Work order:
Make a verbatim copy of all the records.

- - -

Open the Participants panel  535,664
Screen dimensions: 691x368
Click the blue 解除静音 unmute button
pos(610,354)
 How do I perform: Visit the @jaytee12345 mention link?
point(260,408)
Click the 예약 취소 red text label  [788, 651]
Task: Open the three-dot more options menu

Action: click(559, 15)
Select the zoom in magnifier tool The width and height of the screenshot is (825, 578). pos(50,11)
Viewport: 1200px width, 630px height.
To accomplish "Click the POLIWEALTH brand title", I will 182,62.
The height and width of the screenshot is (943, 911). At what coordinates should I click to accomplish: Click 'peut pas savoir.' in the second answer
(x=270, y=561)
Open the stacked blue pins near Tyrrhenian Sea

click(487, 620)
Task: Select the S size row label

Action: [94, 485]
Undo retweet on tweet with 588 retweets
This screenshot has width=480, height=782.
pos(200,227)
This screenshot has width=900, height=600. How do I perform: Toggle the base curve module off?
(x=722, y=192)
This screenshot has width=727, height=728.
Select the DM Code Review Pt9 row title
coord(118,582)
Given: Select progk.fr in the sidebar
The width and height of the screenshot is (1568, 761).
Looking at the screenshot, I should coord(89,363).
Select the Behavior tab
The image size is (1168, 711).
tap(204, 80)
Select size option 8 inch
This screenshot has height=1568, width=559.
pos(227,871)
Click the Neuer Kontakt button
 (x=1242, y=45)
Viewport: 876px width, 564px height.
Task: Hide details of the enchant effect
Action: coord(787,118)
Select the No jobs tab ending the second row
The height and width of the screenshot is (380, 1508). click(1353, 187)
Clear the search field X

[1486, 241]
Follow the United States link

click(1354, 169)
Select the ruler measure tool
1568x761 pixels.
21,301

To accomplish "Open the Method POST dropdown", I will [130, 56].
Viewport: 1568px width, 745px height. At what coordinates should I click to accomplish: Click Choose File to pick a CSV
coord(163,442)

- - -

Answer for this exercise:
Open the Participants panel  535,664
Screen dimensions: 691x368
Click the blue 解除静音 unmute button
pos(610,354)
 How do I perform: Visit the @jaytee12345 mention link?
point(260,408)
Click the 예약 취소 red text label  [788, 651]
Task: Open the three-dot more options menu

Action: click(559, 15)
Select the zoom in magnifier tool The width and height of the screenshot is (825, 578). pos(50,11)
Viewport: 1200px width, 630px height.
To accomplish "Click the POLIWEALTH brand title", I will 182,62.
The height and width of the screenshot is (943, 911). At what coordinates should I click to accomplish: Click 'peut pas savoir.' in the second answer
(x=270, y=561)
Open the stacked blue pins near Tyrrhenian Sea

click(487, 620)
Task: Select the S size row label

Action: [94, 485]
Undo retweet on tweet with 588 retweets
This screenshot has width=480, height=782.
pos(200,227)
This screenshot has width=900, height=600. How do I perform: Toggle the base curve module off?
(x=722, y=192)
This screenshot has width=727, height=728.
Select the DM Code Review Pt9 row title
coord(118,582)
Given: Select progk.fr in the sidebar
The width and height of the screenshot is (1568, 761).
Looking at the screenshot, I should coord(89,363).
Select the Behavior tab
The image size is (1168, 711).
tap(204, 80)
Select size option 8 inch
This screenshot has height=1568, width=559.
pos(227,871)
Click the Neuer Kontakt button
 (x=1242, y=45)
Viewport: 876px width, 564px height.
Task: Hide details of the enchant effect
Action: coord(787,118)
Select the No jobs tab ending the second row
The height and width of the screenshot is (380, 1508). click(1353, 187)
Clear the search field X

[1486, 241]
Follow the United States link

click(1354, 169)
Select the ruler measure tool
1568x761 pixels.
21,301

To accomplish "Open the Method POST dropdown", I will [130, 56].
Viewport: 1568px width, 745px height. At what coordinates should I click to accomplish: Click Choose File to pick a CSV
coord(163,442)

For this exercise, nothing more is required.